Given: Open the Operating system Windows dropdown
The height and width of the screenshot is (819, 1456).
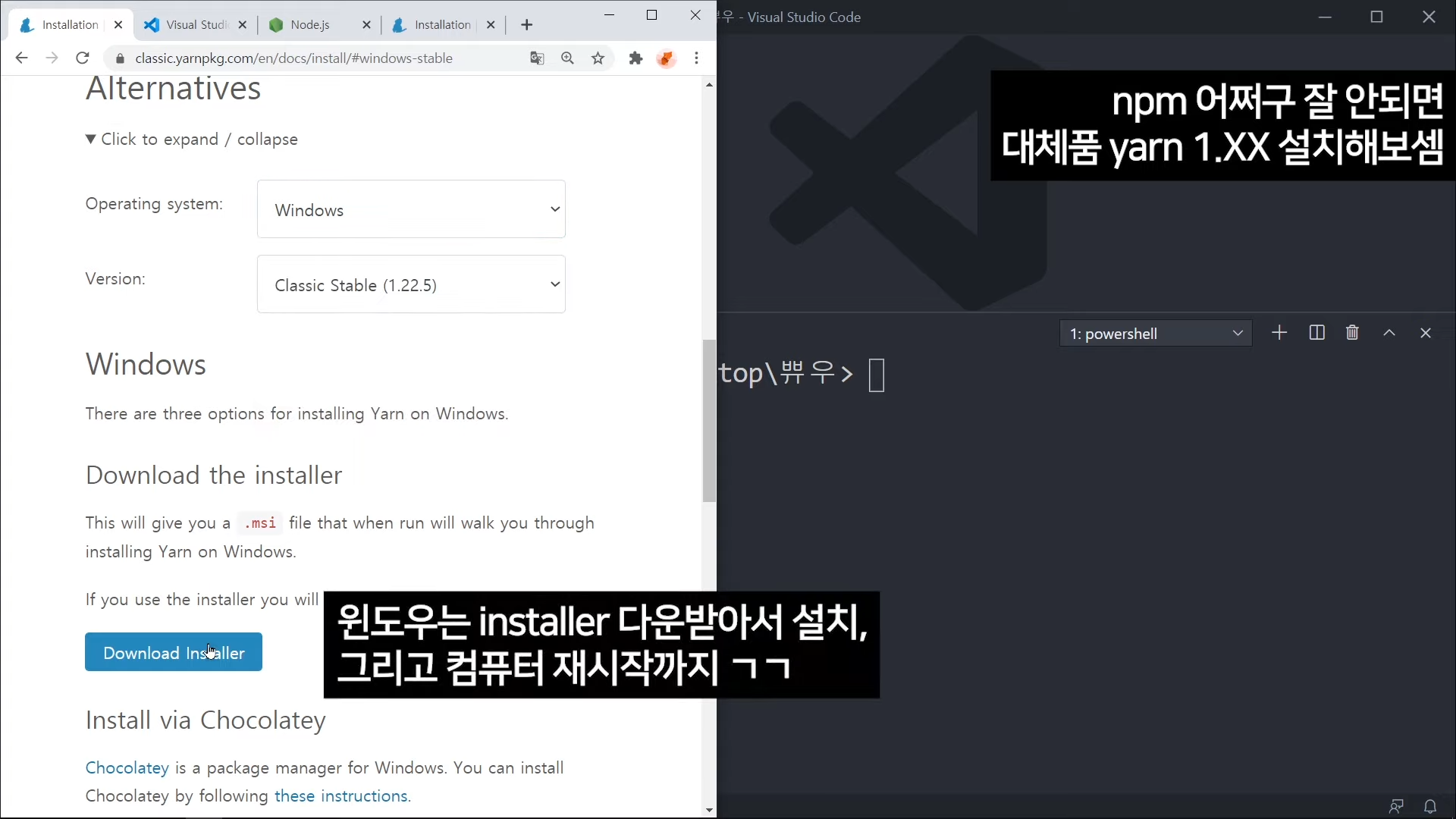Looking at the screenshot, I should (x=411, y=209).
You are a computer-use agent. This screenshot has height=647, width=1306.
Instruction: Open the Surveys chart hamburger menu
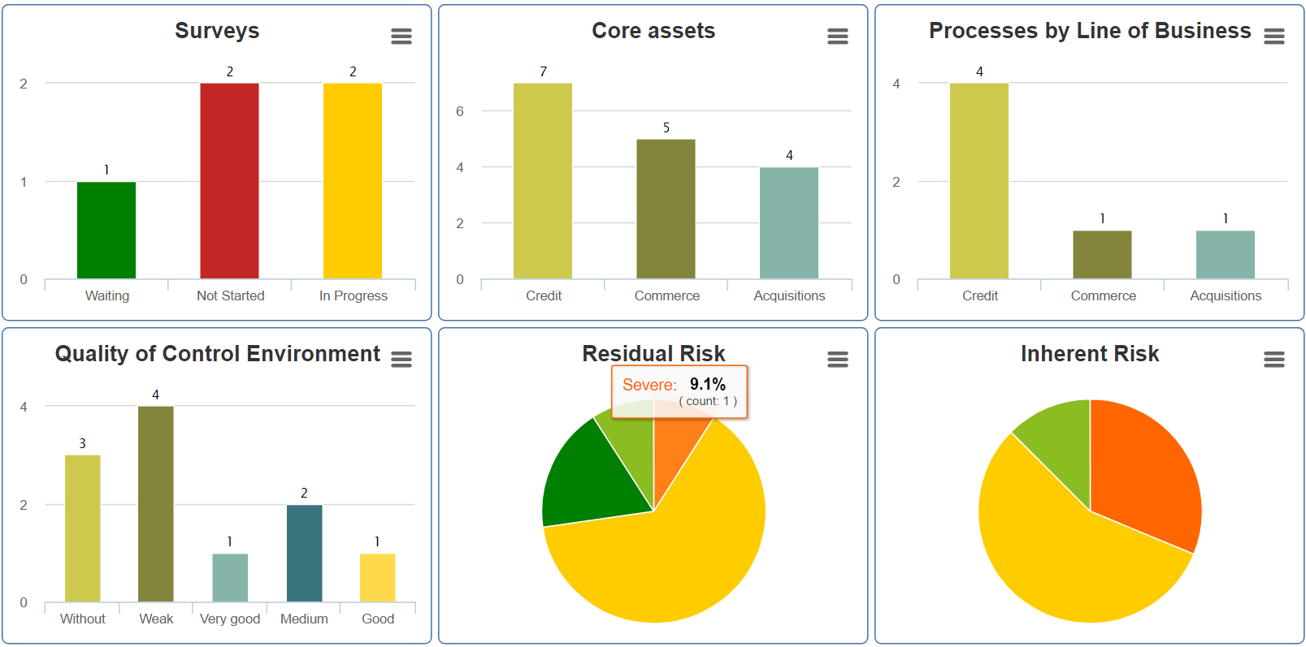401,37
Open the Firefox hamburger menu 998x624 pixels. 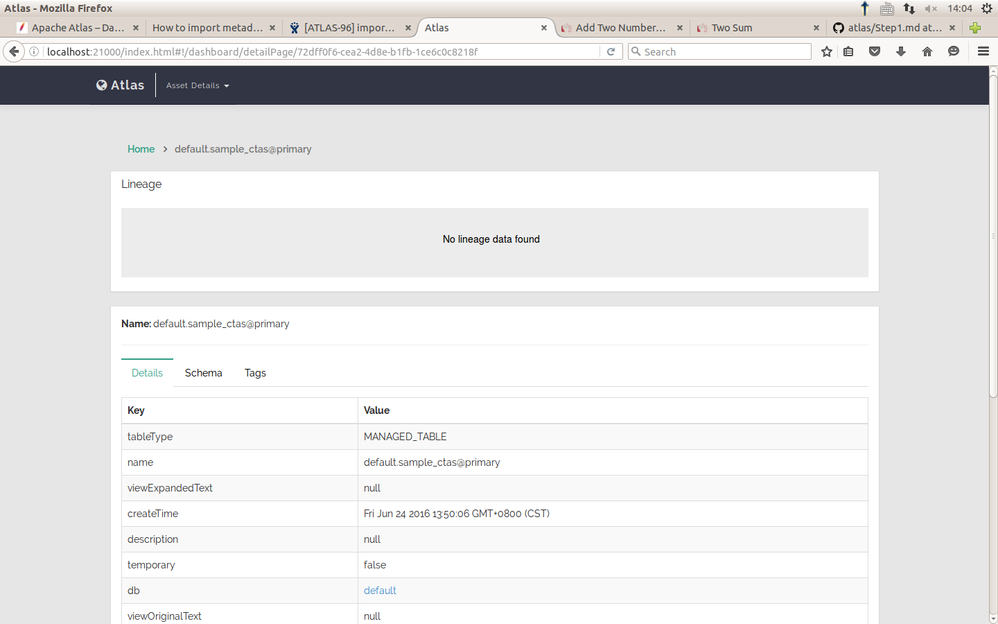(983, 52)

Required work: List each line above that contains the word "height", copying every such line in full.

Output of the exercise:
The height and width of the screenshot is (819, 1456).
You are a computer-use agent. This screenshot has height=647, width=1306.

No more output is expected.